Solicitors are putting themselves at risk if they have to take the route of convincing the judge on assessment that they had a ‘good reason’ to exceed the budget. This task is not proving easy in many cases, leaving solicitors out of pocket. The survey also showed that costs lawyers are becoming more comfortable with the electronic bill of costs: 57 per cent said they were getting used to it compared to 41 per cent in 2018 – but 36 per cent still think it is making things worse, and 24 per cent described it as a hard sell to solicitors. A mere 5 per cent said solicitors were getting the hang of the electronic bill. Nearly three quarters of costs lawyers said the electronic bill had increased the costs of assessment, which is unsurprising as users get to grips with it. The recent guidance provided by the CoA on the proportionality test will have been welcomed by members (the ACL survey was carried out before the ruling in West & Demoupilied [2019] EWCA Civ 1220), with 57 per cent saying that up until now “everyone has their own approach” to the test with 59 per cent noting that it depended on which judge you were before.

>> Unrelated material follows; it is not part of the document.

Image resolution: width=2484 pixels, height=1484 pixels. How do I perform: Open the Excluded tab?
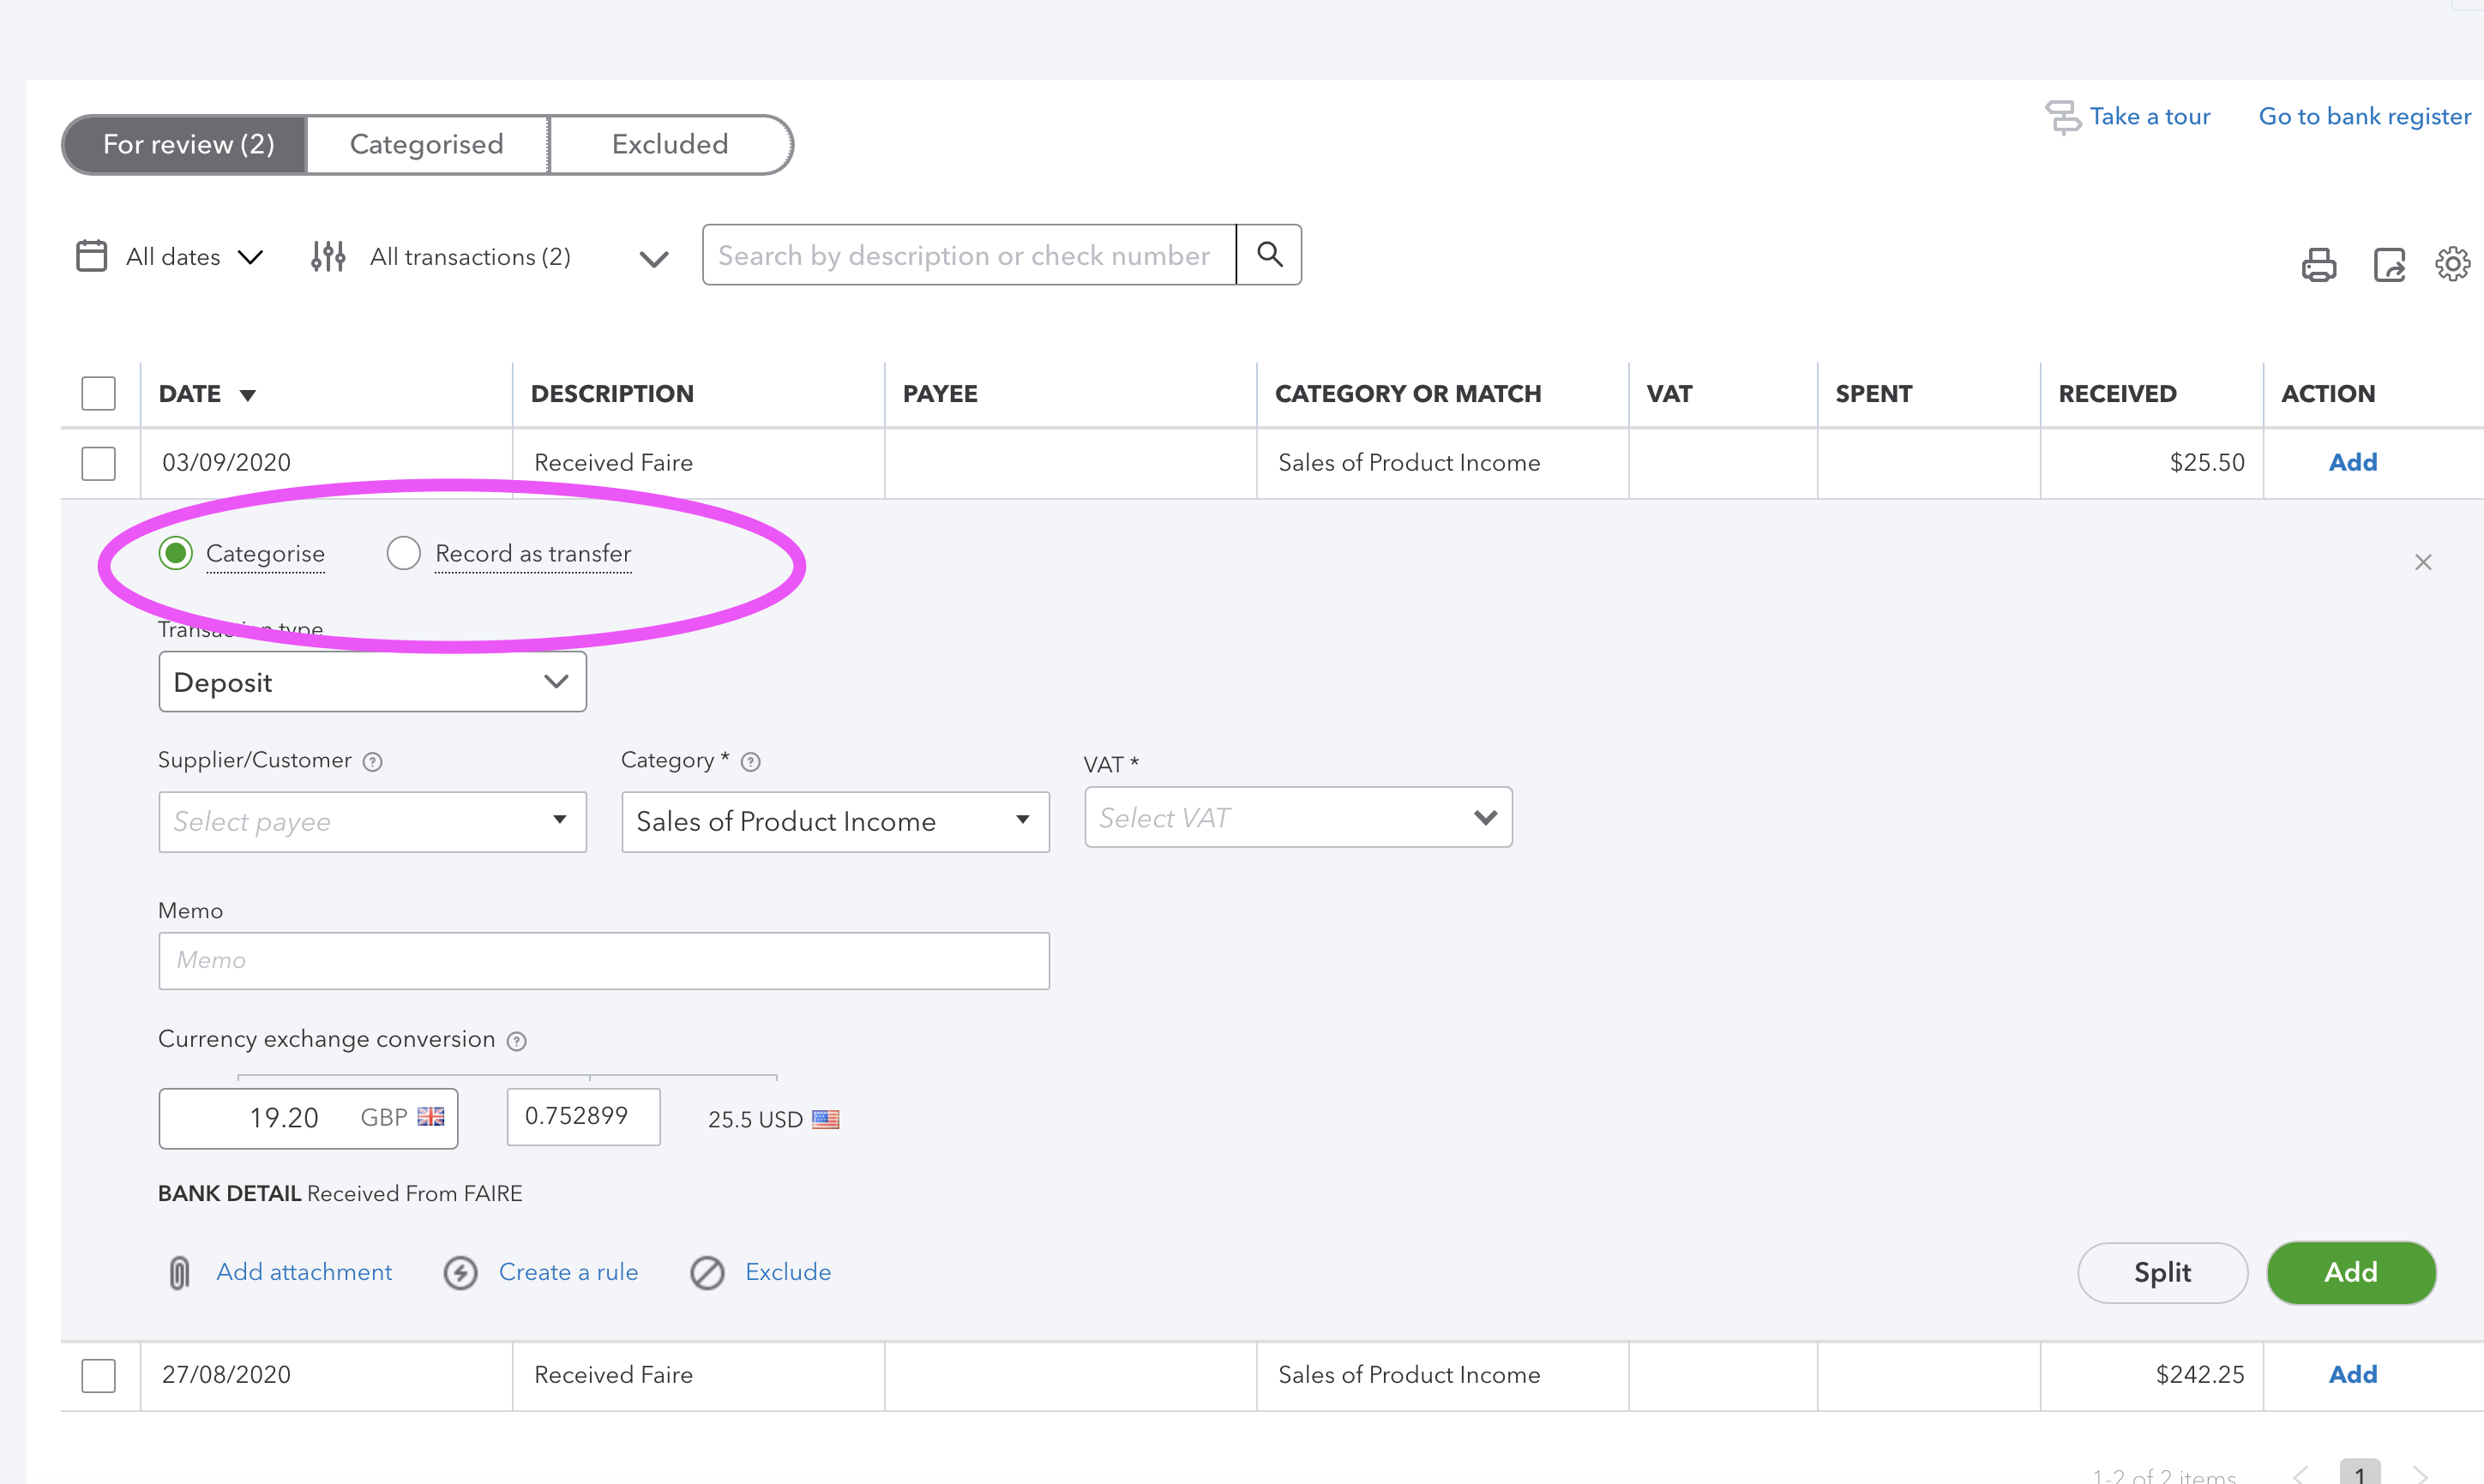(x=670, y=144)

Nearly half also called for a comprehensive review of the costs provisions in the Solicitors Act 1974, a view shared by many in the costs world. In a case last year (Allen v Brethertons LLP [2018] EWHC B15), a costs judge chided a firm of solicitors for not treating the costs lawyer on the other side with “the same professional courtesy as a solicitor would expect”. Three-quarters of the costs lawyers surveyed by the ACL said solicitors treated them with appropriate professional respect and courtesy, though a fifth said they did not. The survey shows the continuing and important role that costs lawyers play in the legal market. I am confident in our members’ ability to adapt given the increasingly central role that costs play in the conduct of litigation.